▸ 练习题目
• 1. 根据关于Hive建表语法的节选,如果未指定ROW FORMAT,或使用了ROW FORMAT DELIMITED,将默认使用哪个SerDe类?
• 2. 请将记录中从含有“Where should I click to: Click the green”的那一行起,至含有“Action: pos(478,609)”的那一行止的全部内容逐行抄录,首尾两行均包括在内。

▸ 原文节选
━━━━━━━━━━━━━━━━━━━━

创建表的语句有两种,分别为:
CREATE [EXTERNAL] TABLE [IF NOT EXISTS] [db_name.]table_name [(col_name data_type [COMMENT col_comment], ...)] [COMMENT table_comment] [PARTITIONED BY (col_name data_type [COMMENT col_comment], ...)] [CLUSTERED BY (col_name, col_name, ...) [SORTED BY(col_name[ASC|DESC], ...)] INTO num_buckets BUCKETS] [SKEWED BY (col_name, col_name, ...) ON ([(col_value, col_value, ...), ...|col_value, col_value, ...]) [STORED AS DIRECTORIES] [ [ROW FORMAT row_format] [STORED AS file_format] | STORED BY 'storage.handler.class.name' [WITH SERDEPROPERTIES (...)] ] [LOCATION hdfs_path] [TBLPROPERTIES (property_name=property_value, ...)] [AS select_statement]
CREATE [EXTERNAL] TABLE [IF NOT EXISTS] [db_name.]table_name LIKE existing_table_or_view_name [LOCATION hdfs_path];
表名和列名是大小写无关的,但SerDe和属性名是大小写相关的。表名可以是任何Unicode字符,表和列的注释是用单引号括起来的字符串,TBLPROPERTIES子句允许用户添加额外的键值对形式的元数据,属性last_modified_user, last_modified_time 自动被Hive添加和管理。在上面的语法中,数据类型(data_type)、分区(PARTITIONED BY)、桶(CLUSTERED BY)都已经学习过了,不在赘述。LOCATION用于指定表存放在HDFS上的路径,同创建Database的用法一致。SKEWED BY和ROW FORMAT子句之前从未接触过,需要进行深入地学习,首先看看ROW FORMAT子句。
ROW FORMAT子句的语法为:
DELIMITED [FIELDS TERMINATED BY char [ESCAPED BY char]] [COLLECTION ITEMS TERMINATED BY char] [MAP KEYS TERMINATED BY char] [LINES TERMINATED BY char] [NULL DEFINED AS char] | SERDE serde_name [WITH SERDEPROPERTIES (property_name=property_value, property_name=property_value, ...)]
在创建表的时候可以使用定制的SerDe或者自带的SerDe。SerDe是serializer/deserializer的缩写,封装了将非结构化的字节转化为record的逻辑。如果ROW FORMAT没有指定或者使用了ROW FORMAT DELIMITED,则将使用自带的一个SerDe:org.apache.hadoop.hive.serde2.lazy.LazySimpleSerDe,该类由参数hive.script.serde设置。可以使用DELIMITED子句读取分隔符文件,可以使用ESCAPED BY子句(如ESCAPED BY ‘\’)启用分隔符的转义,如果数据包含分隔符启用转义是必需的。使用NULL DEFINED AS子句可以指定定制的NULL格式,默认为’\N’。默认的Filed分隔符是ctrl-A ,默认的LINES分隔符是换行符。

━━━━━━━━━━━━━━━━━━━━

▸ 所附材料
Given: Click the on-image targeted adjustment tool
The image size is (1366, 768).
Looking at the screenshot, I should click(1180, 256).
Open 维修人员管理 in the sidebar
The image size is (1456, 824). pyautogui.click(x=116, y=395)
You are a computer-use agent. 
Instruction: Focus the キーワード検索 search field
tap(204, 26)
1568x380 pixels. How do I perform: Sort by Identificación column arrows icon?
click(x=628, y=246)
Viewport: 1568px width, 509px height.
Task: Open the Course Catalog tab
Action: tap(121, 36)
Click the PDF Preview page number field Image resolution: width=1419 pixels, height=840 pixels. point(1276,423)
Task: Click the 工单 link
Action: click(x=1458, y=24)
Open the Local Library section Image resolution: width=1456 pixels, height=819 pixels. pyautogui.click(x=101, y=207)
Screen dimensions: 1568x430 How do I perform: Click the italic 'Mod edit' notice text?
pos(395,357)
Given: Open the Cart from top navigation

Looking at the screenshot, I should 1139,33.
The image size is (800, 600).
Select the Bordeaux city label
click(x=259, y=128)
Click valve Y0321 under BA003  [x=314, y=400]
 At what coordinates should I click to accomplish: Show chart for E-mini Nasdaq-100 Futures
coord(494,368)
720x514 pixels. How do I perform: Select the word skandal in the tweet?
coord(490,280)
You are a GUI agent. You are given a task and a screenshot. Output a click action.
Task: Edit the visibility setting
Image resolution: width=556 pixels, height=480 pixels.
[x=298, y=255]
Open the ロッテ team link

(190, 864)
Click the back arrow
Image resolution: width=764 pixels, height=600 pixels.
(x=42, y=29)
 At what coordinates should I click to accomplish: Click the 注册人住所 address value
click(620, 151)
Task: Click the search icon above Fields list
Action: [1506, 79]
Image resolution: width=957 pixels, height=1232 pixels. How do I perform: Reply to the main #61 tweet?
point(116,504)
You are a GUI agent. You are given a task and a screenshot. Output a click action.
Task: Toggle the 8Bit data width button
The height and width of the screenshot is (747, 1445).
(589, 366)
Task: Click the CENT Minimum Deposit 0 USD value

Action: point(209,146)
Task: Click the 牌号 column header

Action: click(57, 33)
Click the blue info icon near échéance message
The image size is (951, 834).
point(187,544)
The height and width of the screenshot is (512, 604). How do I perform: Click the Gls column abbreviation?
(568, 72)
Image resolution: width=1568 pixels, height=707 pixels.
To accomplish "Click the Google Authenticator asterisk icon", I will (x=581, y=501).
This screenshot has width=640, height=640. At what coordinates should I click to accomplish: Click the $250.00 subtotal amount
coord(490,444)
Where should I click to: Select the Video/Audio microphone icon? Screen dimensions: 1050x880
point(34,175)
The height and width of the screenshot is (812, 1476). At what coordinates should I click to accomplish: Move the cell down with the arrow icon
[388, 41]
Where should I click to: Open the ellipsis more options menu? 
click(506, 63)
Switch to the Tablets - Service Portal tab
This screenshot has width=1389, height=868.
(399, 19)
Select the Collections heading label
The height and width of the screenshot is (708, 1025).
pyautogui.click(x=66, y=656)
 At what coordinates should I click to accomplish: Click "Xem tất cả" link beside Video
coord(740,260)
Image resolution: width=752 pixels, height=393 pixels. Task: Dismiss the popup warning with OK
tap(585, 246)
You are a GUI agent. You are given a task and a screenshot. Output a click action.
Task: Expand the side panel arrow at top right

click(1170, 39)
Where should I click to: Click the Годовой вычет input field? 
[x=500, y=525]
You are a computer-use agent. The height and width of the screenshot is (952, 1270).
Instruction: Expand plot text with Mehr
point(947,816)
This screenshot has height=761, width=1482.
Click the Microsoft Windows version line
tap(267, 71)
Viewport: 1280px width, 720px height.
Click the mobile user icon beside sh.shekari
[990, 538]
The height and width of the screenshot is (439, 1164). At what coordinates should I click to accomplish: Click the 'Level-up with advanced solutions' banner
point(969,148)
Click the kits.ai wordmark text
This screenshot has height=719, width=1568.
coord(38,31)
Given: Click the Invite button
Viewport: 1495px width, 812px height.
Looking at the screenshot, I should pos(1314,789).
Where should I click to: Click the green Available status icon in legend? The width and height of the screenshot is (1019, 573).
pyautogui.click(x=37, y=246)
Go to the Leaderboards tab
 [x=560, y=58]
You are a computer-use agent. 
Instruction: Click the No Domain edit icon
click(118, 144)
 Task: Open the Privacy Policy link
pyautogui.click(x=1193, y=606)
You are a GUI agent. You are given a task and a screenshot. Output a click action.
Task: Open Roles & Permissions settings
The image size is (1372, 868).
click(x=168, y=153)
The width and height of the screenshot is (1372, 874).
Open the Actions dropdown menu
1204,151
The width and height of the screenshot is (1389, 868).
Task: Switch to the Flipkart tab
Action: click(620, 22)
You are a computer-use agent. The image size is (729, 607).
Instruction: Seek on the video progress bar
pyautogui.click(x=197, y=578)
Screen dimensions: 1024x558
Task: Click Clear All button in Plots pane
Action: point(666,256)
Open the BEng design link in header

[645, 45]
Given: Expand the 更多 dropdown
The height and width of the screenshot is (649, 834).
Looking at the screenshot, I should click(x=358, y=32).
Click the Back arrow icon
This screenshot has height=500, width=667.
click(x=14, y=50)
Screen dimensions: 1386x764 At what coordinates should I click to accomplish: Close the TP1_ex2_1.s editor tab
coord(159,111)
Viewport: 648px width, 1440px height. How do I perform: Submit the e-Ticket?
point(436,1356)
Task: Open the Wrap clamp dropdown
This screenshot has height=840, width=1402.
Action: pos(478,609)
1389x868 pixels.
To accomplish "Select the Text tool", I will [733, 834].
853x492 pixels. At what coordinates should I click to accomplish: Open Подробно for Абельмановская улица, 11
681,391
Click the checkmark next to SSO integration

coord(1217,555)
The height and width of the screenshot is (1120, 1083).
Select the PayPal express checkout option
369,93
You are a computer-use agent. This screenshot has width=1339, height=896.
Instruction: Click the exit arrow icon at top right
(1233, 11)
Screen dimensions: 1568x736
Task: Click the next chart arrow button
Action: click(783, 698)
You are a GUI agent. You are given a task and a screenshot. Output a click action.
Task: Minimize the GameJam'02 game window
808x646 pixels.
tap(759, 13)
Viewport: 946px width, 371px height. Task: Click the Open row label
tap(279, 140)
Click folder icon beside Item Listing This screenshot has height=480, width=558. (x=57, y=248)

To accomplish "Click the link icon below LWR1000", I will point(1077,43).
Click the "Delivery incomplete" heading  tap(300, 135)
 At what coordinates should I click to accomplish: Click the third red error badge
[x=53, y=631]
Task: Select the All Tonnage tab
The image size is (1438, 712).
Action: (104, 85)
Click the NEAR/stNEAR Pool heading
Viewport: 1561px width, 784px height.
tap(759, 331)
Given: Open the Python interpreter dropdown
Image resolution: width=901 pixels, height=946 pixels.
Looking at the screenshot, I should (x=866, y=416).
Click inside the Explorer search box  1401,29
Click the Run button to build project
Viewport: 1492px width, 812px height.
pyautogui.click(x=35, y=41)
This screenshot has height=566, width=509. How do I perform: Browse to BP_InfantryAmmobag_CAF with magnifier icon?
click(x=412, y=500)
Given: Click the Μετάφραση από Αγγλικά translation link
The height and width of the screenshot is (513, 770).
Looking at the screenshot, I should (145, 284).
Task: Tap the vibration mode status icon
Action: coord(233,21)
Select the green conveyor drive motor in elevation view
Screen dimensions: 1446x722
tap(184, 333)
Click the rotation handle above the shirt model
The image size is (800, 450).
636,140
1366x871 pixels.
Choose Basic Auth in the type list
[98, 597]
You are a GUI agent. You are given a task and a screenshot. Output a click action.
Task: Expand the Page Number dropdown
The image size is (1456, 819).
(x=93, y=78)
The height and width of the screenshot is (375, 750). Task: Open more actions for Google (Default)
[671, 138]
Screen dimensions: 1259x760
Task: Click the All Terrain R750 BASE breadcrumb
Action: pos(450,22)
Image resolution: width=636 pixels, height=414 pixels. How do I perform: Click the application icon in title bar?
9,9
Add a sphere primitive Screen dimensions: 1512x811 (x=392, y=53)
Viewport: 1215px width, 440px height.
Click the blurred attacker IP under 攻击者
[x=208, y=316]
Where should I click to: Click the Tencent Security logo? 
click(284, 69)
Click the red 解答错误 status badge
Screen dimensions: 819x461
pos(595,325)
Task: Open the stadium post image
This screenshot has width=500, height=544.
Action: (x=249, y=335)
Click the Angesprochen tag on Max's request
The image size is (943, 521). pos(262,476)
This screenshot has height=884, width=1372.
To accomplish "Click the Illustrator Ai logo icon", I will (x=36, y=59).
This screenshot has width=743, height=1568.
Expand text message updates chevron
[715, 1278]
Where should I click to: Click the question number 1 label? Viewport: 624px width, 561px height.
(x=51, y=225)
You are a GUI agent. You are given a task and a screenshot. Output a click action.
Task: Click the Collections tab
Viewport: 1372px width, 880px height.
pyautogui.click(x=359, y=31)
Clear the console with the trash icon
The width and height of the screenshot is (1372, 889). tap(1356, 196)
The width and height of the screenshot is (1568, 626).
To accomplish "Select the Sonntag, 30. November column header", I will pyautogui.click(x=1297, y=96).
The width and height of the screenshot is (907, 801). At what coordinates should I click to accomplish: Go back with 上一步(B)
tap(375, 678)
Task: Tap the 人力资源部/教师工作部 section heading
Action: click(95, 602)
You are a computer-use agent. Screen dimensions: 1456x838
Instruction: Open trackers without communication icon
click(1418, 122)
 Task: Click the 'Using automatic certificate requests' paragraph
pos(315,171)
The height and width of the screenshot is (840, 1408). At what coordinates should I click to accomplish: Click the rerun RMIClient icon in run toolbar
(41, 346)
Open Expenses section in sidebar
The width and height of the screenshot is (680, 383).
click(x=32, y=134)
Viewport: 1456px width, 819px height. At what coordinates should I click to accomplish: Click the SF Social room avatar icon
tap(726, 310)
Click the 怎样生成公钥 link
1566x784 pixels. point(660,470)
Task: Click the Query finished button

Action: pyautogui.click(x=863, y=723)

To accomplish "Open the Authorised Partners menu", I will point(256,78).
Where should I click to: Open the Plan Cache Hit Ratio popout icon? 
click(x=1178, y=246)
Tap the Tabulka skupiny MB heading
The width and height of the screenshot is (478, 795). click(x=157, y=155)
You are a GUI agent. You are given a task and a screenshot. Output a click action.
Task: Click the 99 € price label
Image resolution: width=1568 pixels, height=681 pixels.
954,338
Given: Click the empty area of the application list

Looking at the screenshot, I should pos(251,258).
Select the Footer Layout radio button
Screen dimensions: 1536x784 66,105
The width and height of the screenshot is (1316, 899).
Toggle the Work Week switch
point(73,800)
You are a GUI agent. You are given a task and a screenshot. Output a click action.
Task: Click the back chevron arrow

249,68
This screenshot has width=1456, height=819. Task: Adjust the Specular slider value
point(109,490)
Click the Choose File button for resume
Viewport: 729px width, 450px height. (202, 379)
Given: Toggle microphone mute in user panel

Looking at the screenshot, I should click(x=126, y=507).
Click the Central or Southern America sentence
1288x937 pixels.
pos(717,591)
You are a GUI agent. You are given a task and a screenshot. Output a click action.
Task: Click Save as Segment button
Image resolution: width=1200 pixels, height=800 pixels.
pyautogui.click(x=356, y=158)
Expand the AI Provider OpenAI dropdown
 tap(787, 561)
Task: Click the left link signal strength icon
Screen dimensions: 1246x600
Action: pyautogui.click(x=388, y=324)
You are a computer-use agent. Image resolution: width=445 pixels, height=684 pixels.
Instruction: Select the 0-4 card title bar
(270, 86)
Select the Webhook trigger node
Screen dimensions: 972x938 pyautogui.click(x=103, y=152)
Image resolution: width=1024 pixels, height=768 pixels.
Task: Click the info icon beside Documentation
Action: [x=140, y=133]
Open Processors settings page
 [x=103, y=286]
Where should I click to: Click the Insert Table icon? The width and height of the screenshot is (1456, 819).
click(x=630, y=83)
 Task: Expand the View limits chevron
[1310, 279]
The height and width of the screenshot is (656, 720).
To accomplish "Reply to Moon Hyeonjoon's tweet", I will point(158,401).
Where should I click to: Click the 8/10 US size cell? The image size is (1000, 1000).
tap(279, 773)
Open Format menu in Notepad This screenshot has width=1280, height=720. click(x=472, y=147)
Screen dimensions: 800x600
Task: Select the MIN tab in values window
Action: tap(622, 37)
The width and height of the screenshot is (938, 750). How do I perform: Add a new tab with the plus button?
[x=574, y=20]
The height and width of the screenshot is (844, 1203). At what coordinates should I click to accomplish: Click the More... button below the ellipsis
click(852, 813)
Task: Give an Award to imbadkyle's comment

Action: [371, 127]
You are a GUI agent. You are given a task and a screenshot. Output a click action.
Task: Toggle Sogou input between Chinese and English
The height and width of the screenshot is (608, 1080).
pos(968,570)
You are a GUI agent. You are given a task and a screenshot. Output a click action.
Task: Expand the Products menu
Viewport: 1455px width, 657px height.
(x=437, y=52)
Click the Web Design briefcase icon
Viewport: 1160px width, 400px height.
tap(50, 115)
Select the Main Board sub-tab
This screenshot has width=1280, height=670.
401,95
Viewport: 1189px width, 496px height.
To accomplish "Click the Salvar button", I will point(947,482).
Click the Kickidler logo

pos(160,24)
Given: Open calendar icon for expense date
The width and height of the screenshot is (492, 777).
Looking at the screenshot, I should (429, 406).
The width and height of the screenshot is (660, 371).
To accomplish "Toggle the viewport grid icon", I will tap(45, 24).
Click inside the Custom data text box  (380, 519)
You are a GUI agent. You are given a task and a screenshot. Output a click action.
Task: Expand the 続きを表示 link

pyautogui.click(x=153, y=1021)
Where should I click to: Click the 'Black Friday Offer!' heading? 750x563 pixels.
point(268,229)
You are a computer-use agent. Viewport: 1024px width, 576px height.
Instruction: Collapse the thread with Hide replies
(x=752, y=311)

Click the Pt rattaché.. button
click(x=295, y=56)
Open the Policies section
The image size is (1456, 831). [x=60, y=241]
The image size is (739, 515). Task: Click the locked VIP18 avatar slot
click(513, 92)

━━━━━━━━━━━━━━━━━━━━

▸ 参考答案
• 1. org.apache.hadoop.hive.serde2.lazy.LazySimpleSerDe

• 2.
Where should I click to: Click the green Available status icon in legend? The width and height of the screenshot is (1019, 573).
pyautogui.click(x=37, y=246)
Go to the Leaderboards tab
 [x=560, y=58]
You are a computer-use agent. 
Instruction: Click the No Domain edit icon
click(118, 144)
 Task: Open the Privacy Policy link
pyautogui.click(x=1193, y=606)
You are a GUI agent. You are given a task and a screenshot. Output a click action.
Task: Open Roles & Permissions settings
The image size is (1372, 868).
click(x=168, y=153)
The width and height of the screenshot is (1372, 874).
Open the Actions dropdown menu
1204,151
The width and height of the screenshot is (1389, 868).
Task: Switch to the Flipkart tab
Action: click(620, 22)
You are a computer-use agent. The image size is (729, 607).
Instruction: Seek on the video progress bar
pyautogui.click(x=197, y=578)
Screen dimensions: 1024x558
Task: Click Clear All button in Plots pane
Action: point(666,256)
Open the BEng design link in header

[645, 45]
Given: Expand the 更多 dropdown
The height and width of the screenshot is (649, 834).
Looking at the screenshot, I should click(x=358, y=32).
Click the Back arrow icon
This screenshot has height=500, width=667.
click(x=14, y=50)
Screen dimensions: 1386x764 At what coordinates should I click to accomplish: Close the TP1_ex2_1.s editor tab
coord(159,111)
Viewport: 648px width, 1440px height. How do I perform: Submit the e-Ticket?
point(436,1356)
Task: Open the Wrap clamp dropdown
This screenshot has height=840, width=1402.
Action: pos(478,609)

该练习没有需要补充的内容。